Personal information
- Full name: Luis Carlos Fanta Tomaszewski
- Date of birth: 21 August 1890
- Place of birth: Chillán, Chile
- Date of death: 8 December 1964 (aged 74)
- Place of death: Santiago, Chile
- Position: Goalkeeper

Youth career
- 1905: Industrial F.C.
- 1905–1907: Internado Nacional

Senior career*
- Years: Team / Apps / (Gls)
- 1905: Santiago National
- 1906–1907: Magallanes
- 1908–1911: Santiago National
- 1912–1919: Internado

International career
- 1913: Chile

Managerial career
- 1916: Chile

= Carlos Fanta =

Chilean footballer and manager (1890–1964)

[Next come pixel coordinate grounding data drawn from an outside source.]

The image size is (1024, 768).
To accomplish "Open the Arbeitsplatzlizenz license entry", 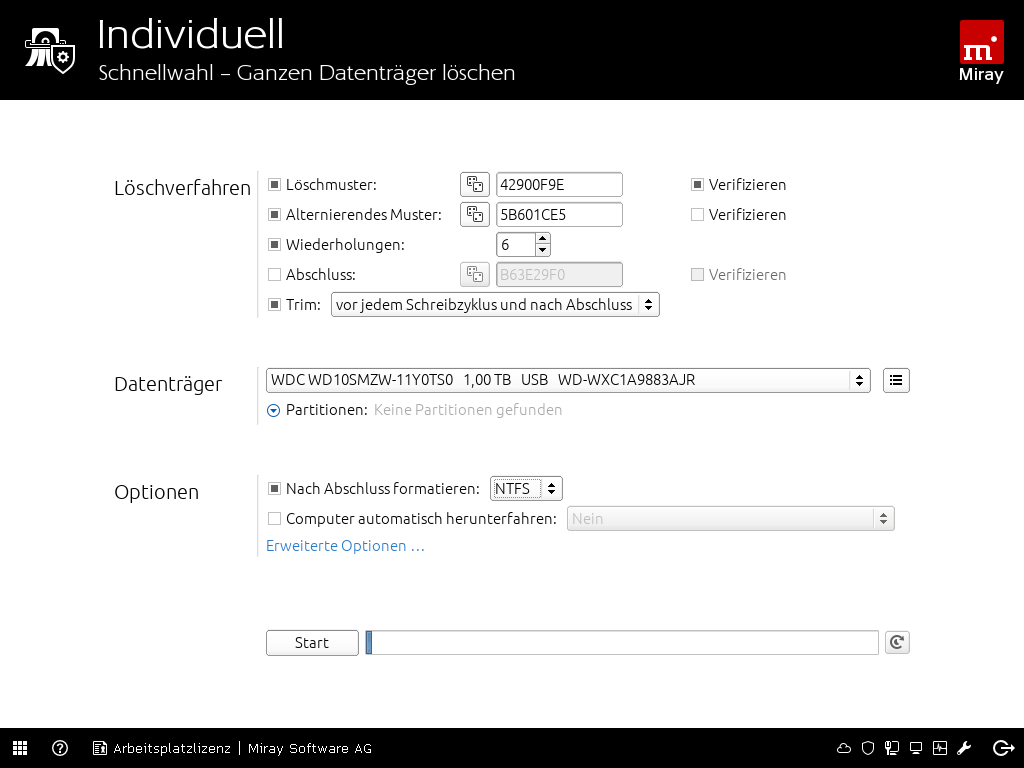I will coord(162,748).
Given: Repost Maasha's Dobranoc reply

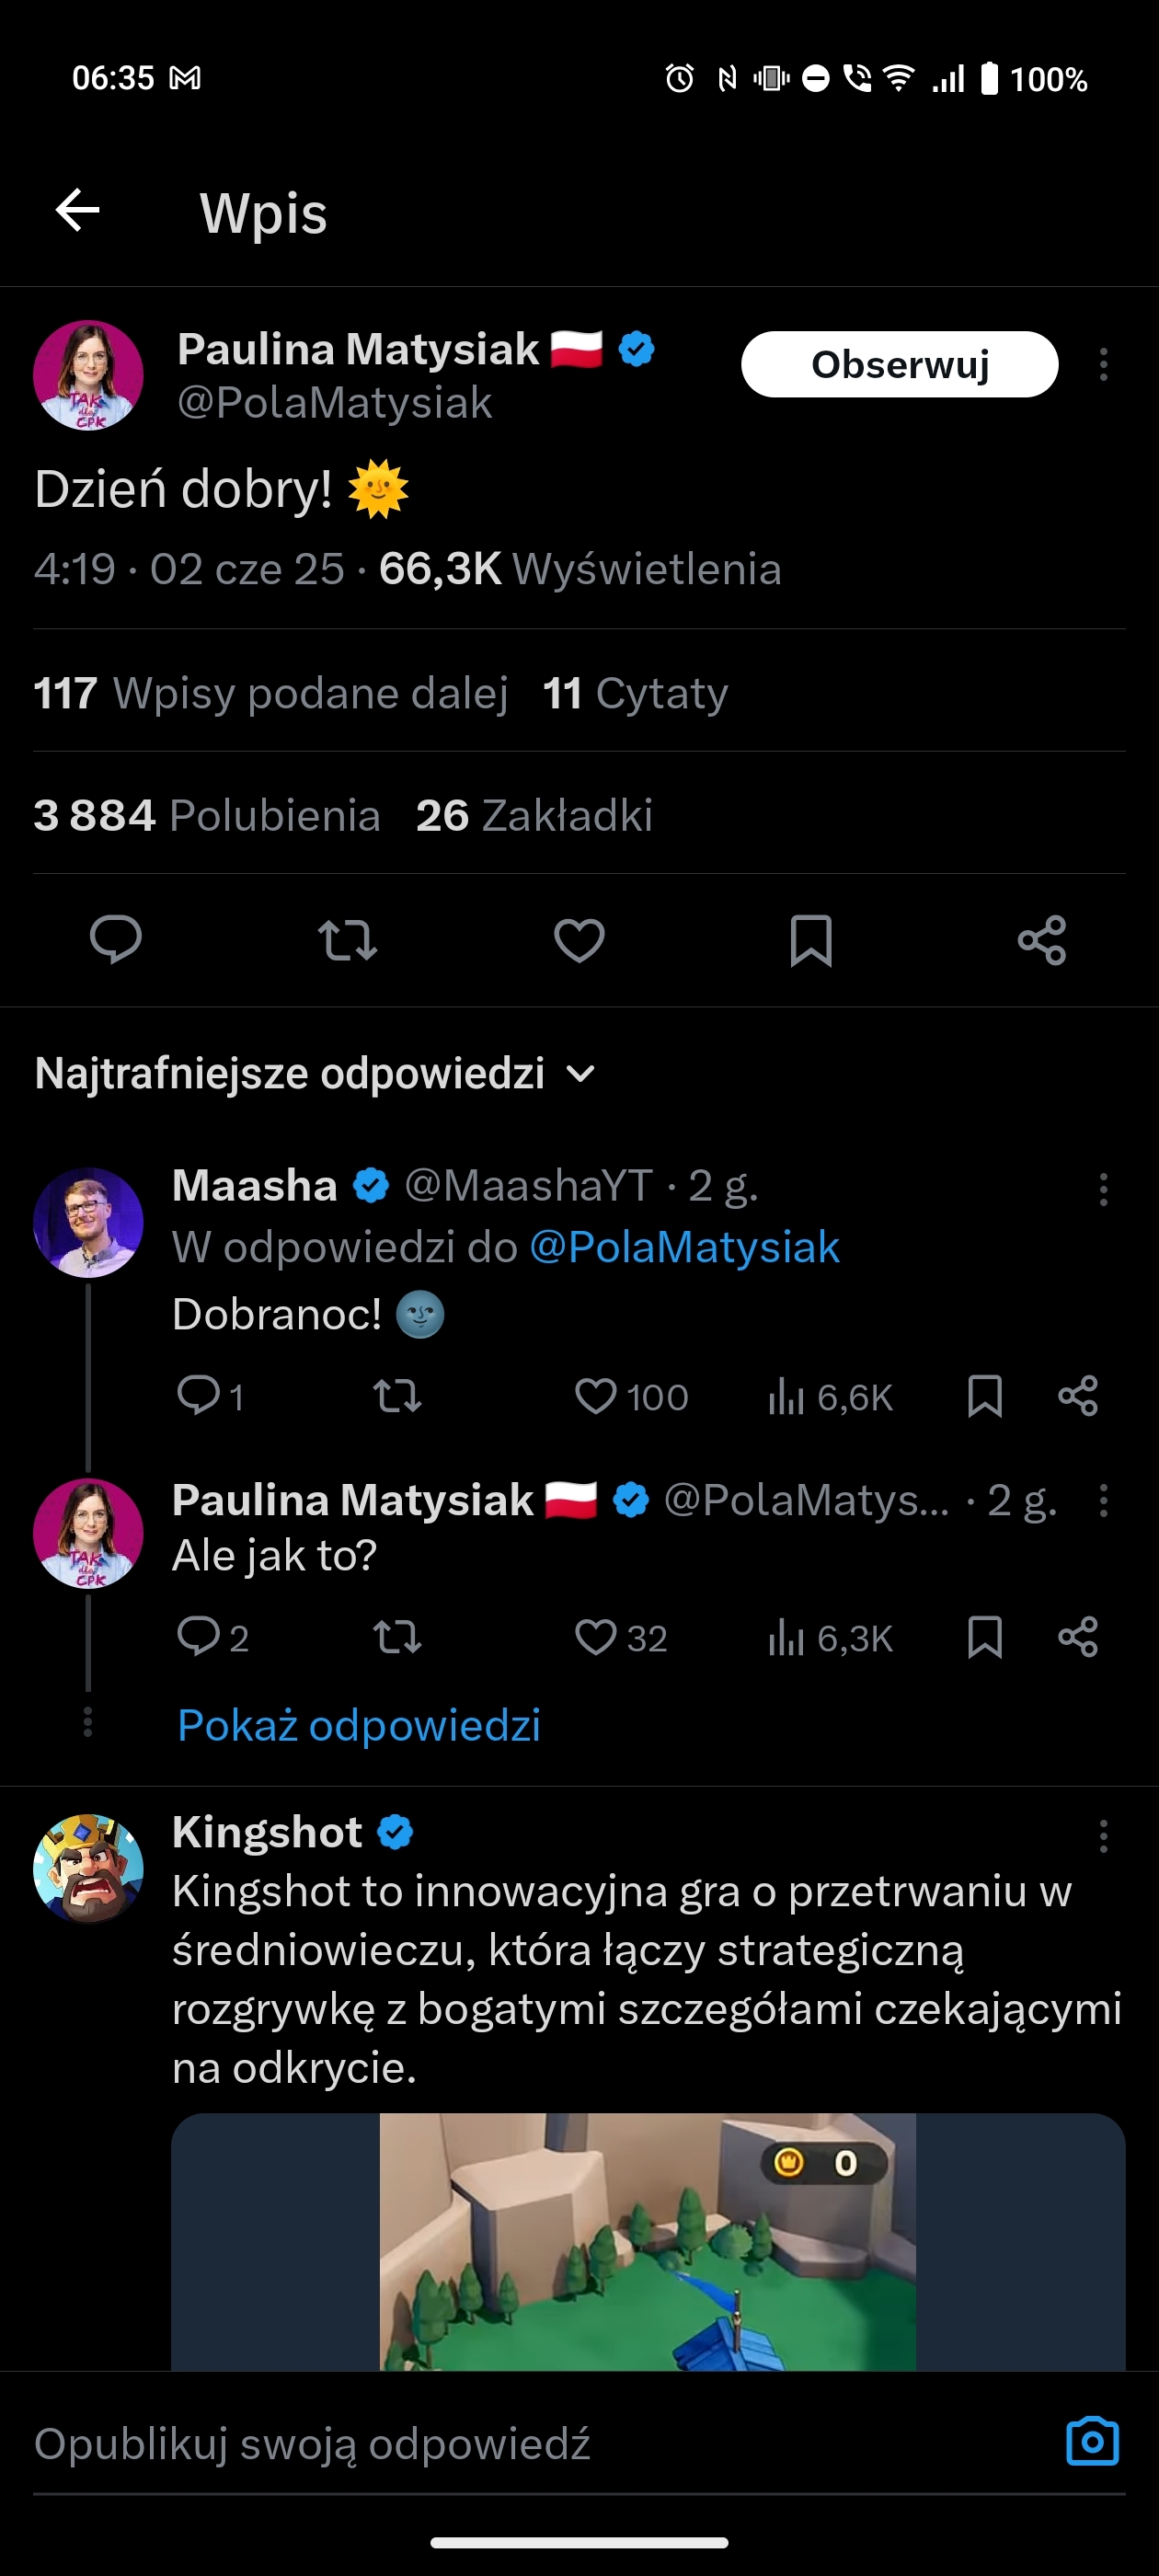Looking at the screenshot, I should click(397, 1396).
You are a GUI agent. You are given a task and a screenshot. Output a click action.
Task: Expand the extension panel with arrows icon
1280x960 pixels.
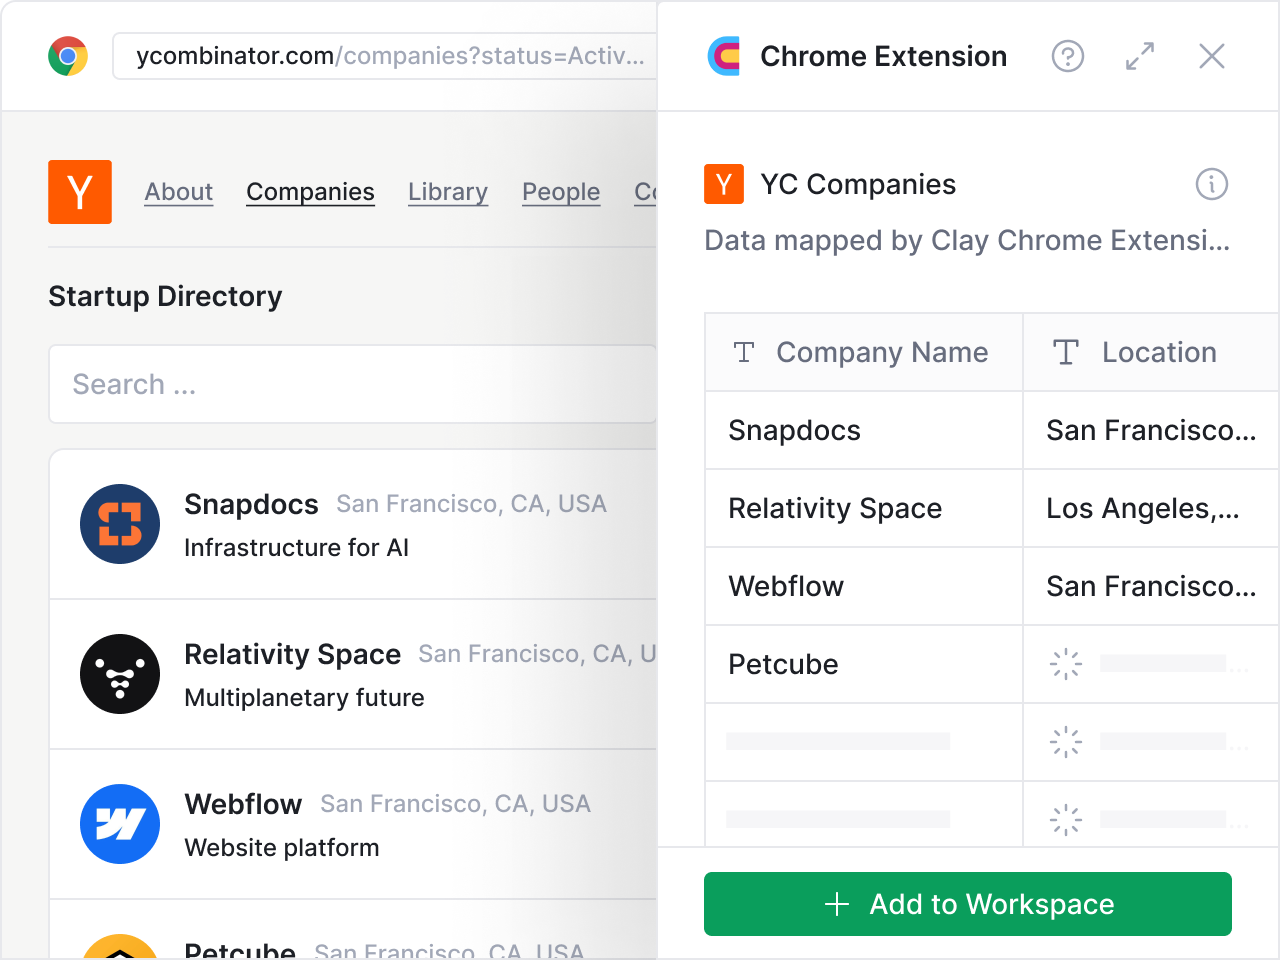(x=1140, y=56)
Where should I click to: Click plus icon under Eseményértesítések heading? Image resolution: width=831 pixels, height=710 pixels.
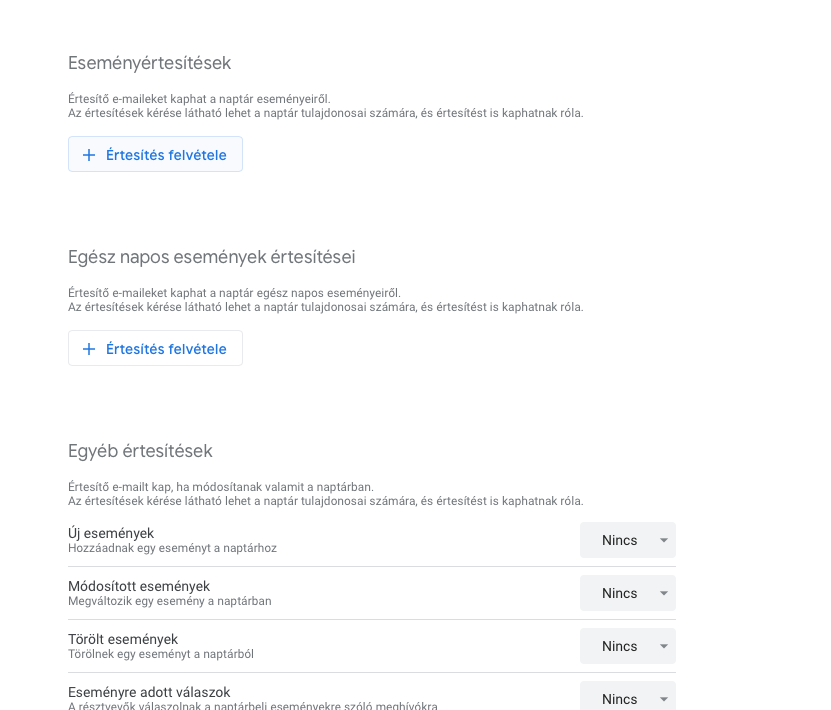[89, 155]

Luis Carlos Fanta Tomaszewski (21 August 1890 – 8 December 1964), known as Carlos Fanta, was a Chilean football player, manager, referee, director of football, journalist, and pharmacist.

==Early years==
Fanta belonged to a German-Polish family. Both his father, Carlos Sr., and his mother, Alma, were distinguished professors who came to Chile in 1888 recruited by the President of Chile José Manuel Balmaceda along with their four children: Margarita, Olga, Federico and Kurt. In Santiago, they worked in the educational system reform of the Escuelas Normales (Normal school), moving after to Chillán where Carlos and his younger brother, Alfredo, were born. Carlos attended primary school at the Liceo de Chillán until 1905.

==Studying career==
In 1905, Fanta moved to Santiago and attended the Internado Nacional until 1907, getting a degree in Bachiller de Humanidades. In 1909 he graduated as PE teacher at the Instituto de Educación Física (Physical Education Institute). Then, he attended University of Chile and graduated as a Pharmacist in 1917.

==Football career==
===Player===
Fanta was a goalkeeper. While studying in secondary school, he was with Industrial F.C. of Chillán (1905) and Internado Nacional Football Club of Santiago (1905–1907), becoming the team captain. Internado Nacional Football Club was founded in 1902 by the same Carlos alongside the teachers Leonardo Matus and Jorge Breñas. Along with Internado Nacional, he won the Copa Municipal 1907 of the Asociación Arturo Prat. At the same time, he played for both Santiago National (1905) and Magallanes (1906–1907) and did track and field, also winning several medals.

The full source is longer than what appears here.